Does the route of administration for estrogen hormone therapy impact the risk of venous thromboembolism? Estradiol transdermal system versus oral estrogen-only hormone therapy.

机构信息

Groupe d’analyse Lteé, Montréal, Quebec, Canada.

出版信息

Menopause. 2011 Oct;18(10):1052-9. doi: 10.1097/gme.0b013e3182175e5c.

Abstract

OBJECTIVE

The aim of this study was to quantify the magnitude of risk reduction for venous thromboembolism events associated with an estradiol transdermal system relative to oral estrogen-only hormone therapy agents.

METHODS

A claims analysis was conducted using the Thomson Reuters MarketScan database from January 2002 to October 2009. Participants 35 years or older who were newly using an estradiol transdermal system or an oral estrogen-only hormone therapy with two or more dispensings were analyzed. Venous thromboembolism was defined as one or more diagnosis codes for deep vein thrombosis or pulmonary embolism. Cohorts of estradiol transdermal system and oral estrogen-only hormone therapy were matched 1:1 based on both exact factor and propensity score matching, and an incidence rate ratio was used to compare the rates of venous thromboembolism between the matched cohorts. Remaining baseline imbalances from matching were included as covariates in multivariate adjustments.

RESULTS

Among the matched estradiol transdermal system and oral estrogen-only hormone therapy users (27,018 women in each group), the mean age of the cohorts was 48.9 years; in each cohort, 6,044 (22.4%) and 1,788 (6.6%) participants had a hysterectomy and an oophorectomy at baseline, respectively.
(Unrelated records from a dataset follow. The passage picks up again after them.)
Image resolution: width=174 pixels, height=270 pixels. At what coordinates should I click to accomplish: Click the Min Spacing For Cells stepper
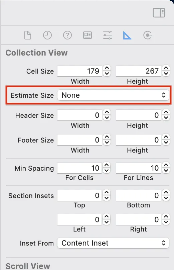(x=107, y=168)
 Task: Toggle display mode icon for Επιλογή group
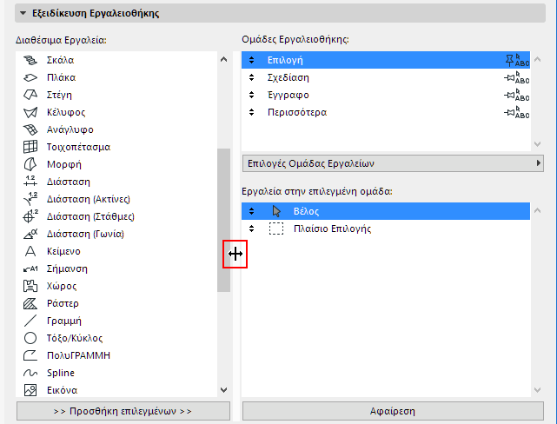pos(517,60)
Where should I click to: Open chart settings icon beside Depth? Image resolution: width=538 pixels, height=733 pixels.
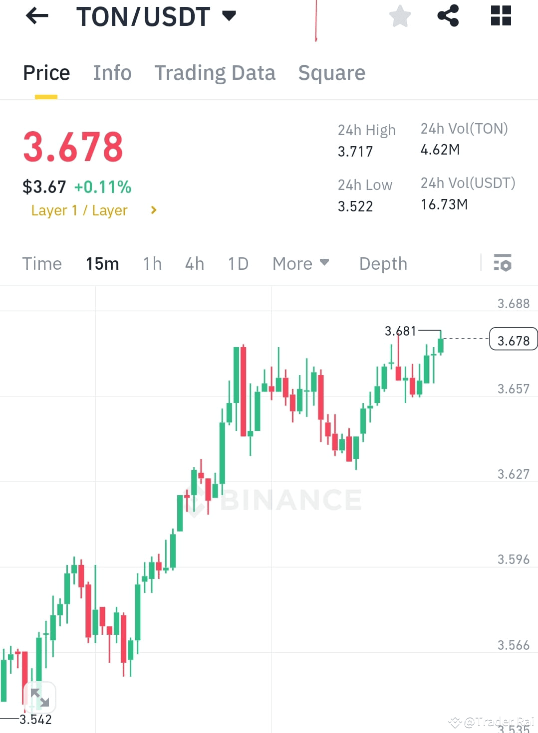[503, 263]
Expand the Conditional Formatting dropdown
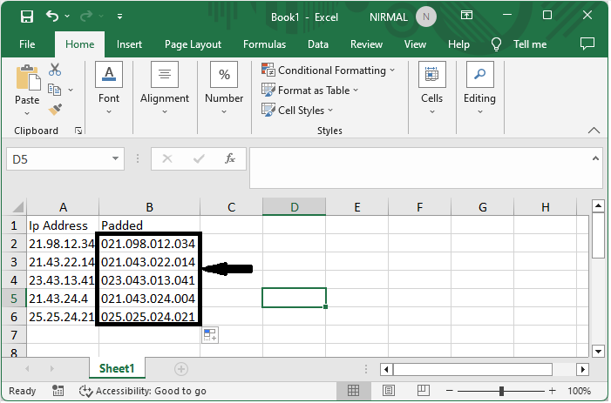Image resolution: width=611 pixels, height=403 pixels. tap(328, 71)
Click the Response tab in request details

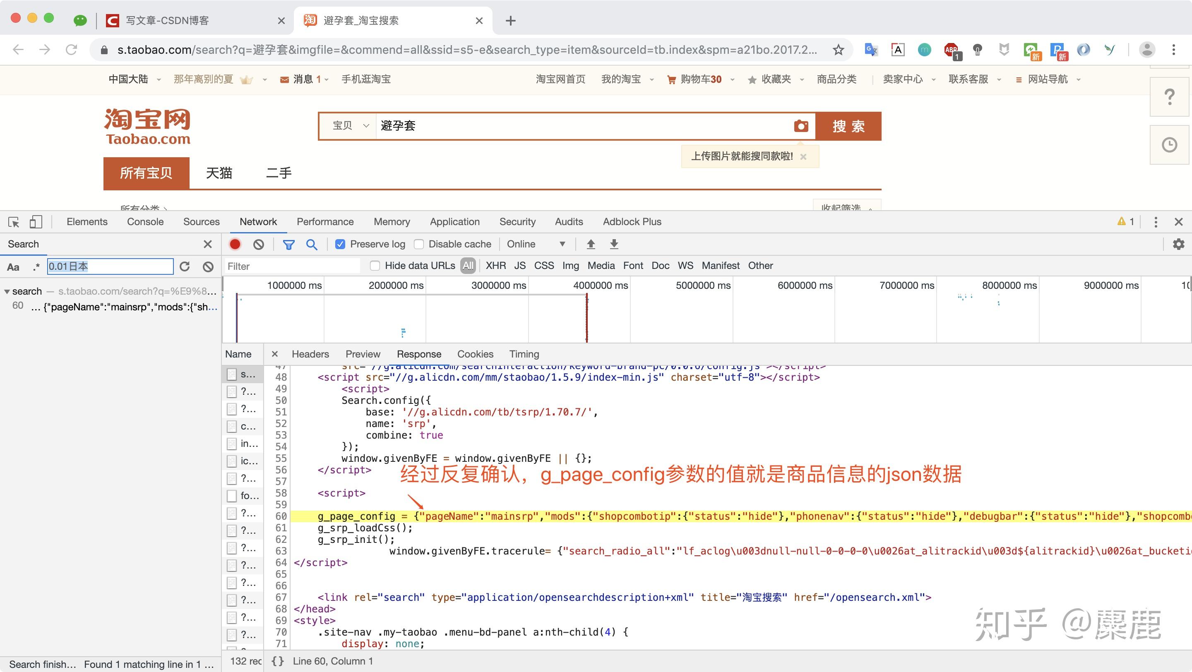point(417,354)
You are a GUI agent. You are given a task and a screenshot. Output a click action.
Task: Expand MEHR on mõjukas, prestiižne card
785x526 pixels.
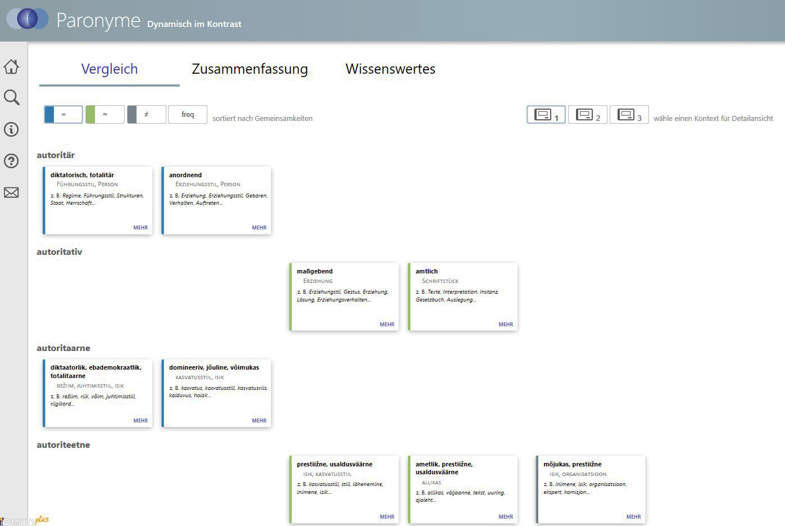633,517
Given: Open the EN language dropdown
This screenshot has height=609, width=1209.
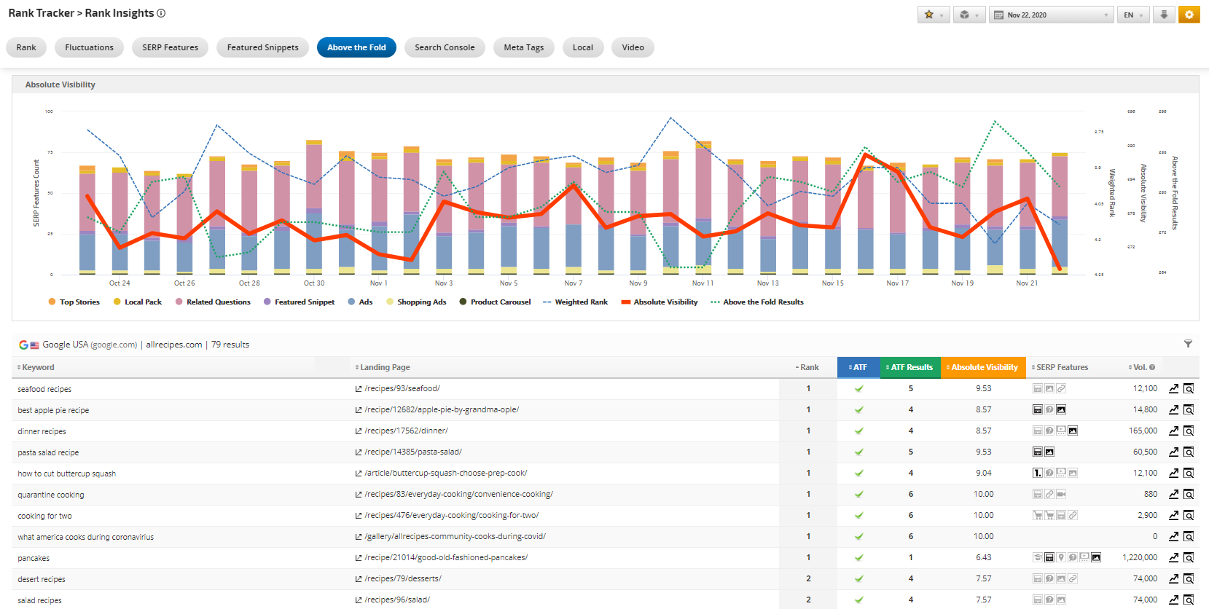Looking at the screenshot, I should (1132, 15).
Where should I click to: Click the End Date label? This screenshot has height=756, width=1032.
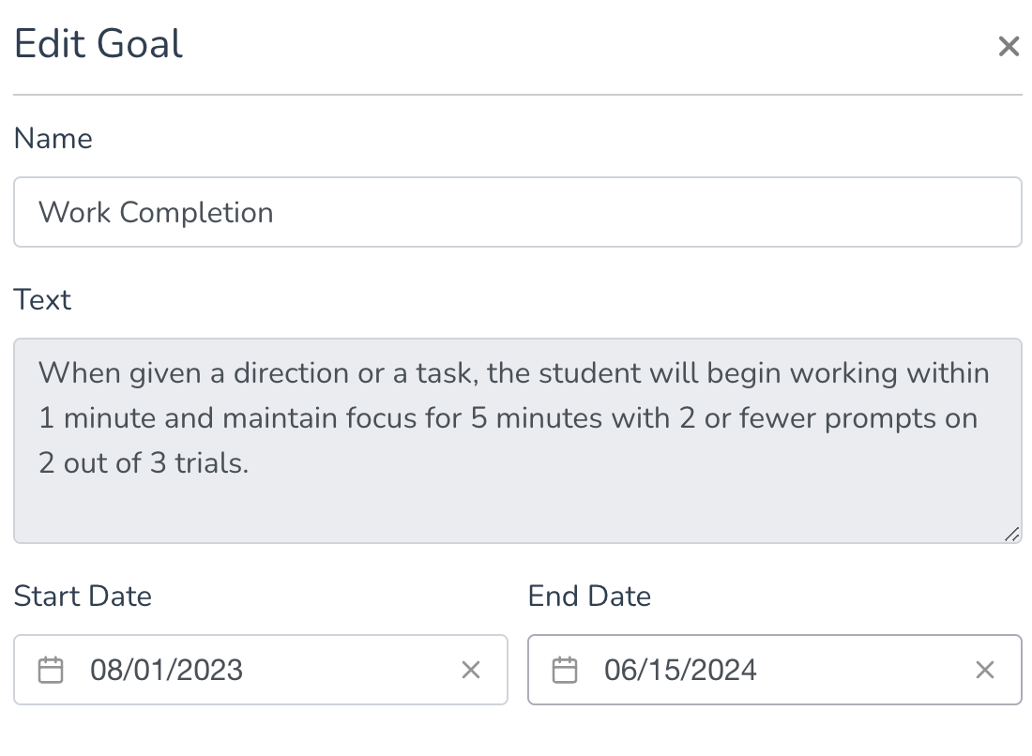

A total of 115 estradiol transdermal system users developed venous thromboembolism, compared with 164 women in the estrogen-only hormone therapy cohort (unadjusted incidence rate ratio, 0.72; 95% CI, 0.57-0.91; P = 0.006). After adjustment for confounding factors, the incidence of venous thromboembolism remained significantly lower for estradiol transdermal system users than for estrogen-only hormone therapy users.

CONCLUSIONS

This large population-based study suggests that participants receiving an estradiol transdermal system have a significantly lower incidence of venous thromboembolism than do participants receiving oral estrogen-only hormone therapy.

摘要

目的

本研究旨在定量评估雌二醇透皮系统相对于口服雌激素单药激素治疗药物的静脉血栓栓塞事件风险降低程度。

方法

利用 Thomson Reuters MarketScan 数据库,于 2002 年 1 月至 2009 年 10 月进行了一项理赔分析。分析对象为年龄 35 岁及以上、首次使用雌二醇透皮系统或口服雌激素单药激素治疗且有两次及以上配药的患者。静脉血栓栓塞症定义为一个或多个深静脉血栓或肺栓塞的诊断代码。根据确切因素和倾向评分匹配,将雌二醇透皮系统和口服雌激素单药激素治疗队列以 1:1 进行匹配,采用发病率比值比较匹配队列之间的静脉血栓栓塞症发生率。多元调整中包含了匹配时剩余的基线不平衡因素。

结果

在匹配的雌二醇透皮系统和口服雌激素单药激素使用者中(每组 27018 名女性),队列的平均年龄为 48.9 岁;在每个队列中,分别有 6044 名(22.4%)和 1788 名(6.6%)参与者在基线时行子宫切除术和卵巢切除术。雌二醇透皮系统使用者中共有 115 人发生静脉血栓栓塞症,而雌激素单药激素治疗组有 164 人(未调整发病率比值,0.72;95%CI,0.57-0.91;P=0.006)。在调整混杂因素后,雌二醇透皮系统使用者的静脉血栓栓塞症发生率仍明显低于雌激素单药激素治疗者。

结论

这项大型基于人群的研究表明,接受雌二醇透皮系统治疗的患者发生静脉血栓栓塞症的风险明显低于接受口服雌激素单药激素治疗的患者。